Muitas vezes, o transtorno primário de DP e DR pode ter início com experiências sintomáticas transitórias, que gradualmente ficam mais frequentes e intensas até que, por fim, não mais remitem. O mecanismo pelo qual tais experiências se tornariam permanentes em alguns indivíduos ainda não foi elucidado, o que reforça a importância do estudo das experiências transitórias, especialmente em população sem transtornos psiquiátricos. Apesar da relevância do tema, as pesquisas sobre o tema no Brasil ainda são incipientes. Uma das possíveis explicações para esse fato seria a ausência de um instrumento específico para a avaliação do transtorno disponível em português brasileiro, lacuna que este estudo visa a preencher. Artigos recentes advogam que a maioria absoluta dos pacientes (92,7%) com despersonalização e desrealização clinicamente significativas deseja uma abordagem específica para os seus sintomas16. A disponibilidade de uma escala objetiva de avaliação pode contribuir para o reconhecimento do transtorno.
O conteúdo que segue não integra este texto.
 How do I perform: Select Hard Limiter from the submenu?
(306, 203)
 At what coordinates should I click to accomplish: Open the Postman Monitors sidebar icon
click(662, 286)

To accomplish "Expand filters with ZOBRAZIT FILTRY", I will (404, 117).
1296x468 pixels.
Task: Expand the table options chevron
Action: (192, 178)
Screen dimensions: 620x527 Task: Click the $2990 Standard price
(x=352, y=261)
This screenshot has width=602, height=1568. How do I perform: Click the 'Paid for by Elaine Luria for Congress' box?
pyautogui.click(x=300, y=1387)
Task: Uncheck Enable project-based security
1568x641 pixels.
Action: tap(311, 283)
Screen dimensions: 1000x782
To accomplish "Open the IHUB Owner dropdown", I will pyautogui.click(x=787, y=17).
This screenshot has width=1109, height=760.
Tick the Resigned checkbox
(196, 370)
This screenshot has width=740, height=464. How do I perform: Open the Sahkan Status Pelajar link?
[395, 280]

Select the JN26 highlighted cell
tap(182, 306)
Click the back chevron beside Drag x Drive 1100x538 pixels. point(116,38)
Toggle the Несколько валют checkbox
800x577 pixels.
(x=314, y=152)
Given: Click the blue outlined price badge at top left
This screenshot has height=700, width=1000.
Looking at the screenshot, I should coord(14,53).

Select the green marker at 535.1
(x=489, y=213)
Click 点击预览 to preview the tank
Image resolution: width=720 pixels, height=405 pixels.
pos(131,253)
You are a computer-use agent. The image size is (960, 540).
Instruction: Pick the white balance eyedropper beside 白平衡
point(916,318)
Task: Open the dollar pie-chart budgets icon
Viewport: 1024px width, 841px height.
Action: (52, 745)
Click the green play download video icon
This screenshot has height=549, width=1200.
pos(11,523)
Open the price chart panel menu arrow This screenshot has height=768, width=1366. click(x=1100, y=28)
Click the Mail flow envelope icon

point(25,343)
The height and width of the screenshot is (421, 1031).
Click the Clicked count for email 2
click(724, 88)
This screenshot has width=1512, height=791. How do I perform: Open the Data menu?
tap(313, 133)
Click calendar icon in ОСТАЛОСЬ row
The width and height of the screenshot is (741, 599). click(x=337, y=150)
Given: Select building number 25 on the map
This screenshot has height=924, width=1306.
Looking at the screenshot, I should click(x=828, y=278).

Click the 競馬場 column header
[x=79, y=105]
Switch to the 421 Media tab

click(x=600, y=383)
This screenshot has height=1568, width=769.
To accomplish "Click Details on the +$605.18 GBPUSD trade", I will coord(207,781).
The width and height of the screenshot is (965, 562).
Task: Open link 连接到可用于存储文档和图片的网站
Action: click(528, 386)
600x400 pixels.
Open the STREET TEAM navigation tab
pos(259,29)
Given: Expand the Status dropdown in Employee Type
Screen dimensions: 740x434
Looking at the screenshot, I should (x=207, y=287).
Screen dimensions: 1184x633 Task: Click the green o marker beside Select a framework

Por fim, faz-se necessário mencionar as principais limitações deste trabalho. Trata-se de um estudo realizado com uma amostra relativamente pequena de participantes e com grande participação de mulheres (86,6%).
A primeira versão em português brasileiro da EDC mostrou boa compreensibilidade. Estudos futuros deverão avaliar suas propriedades psicométricas.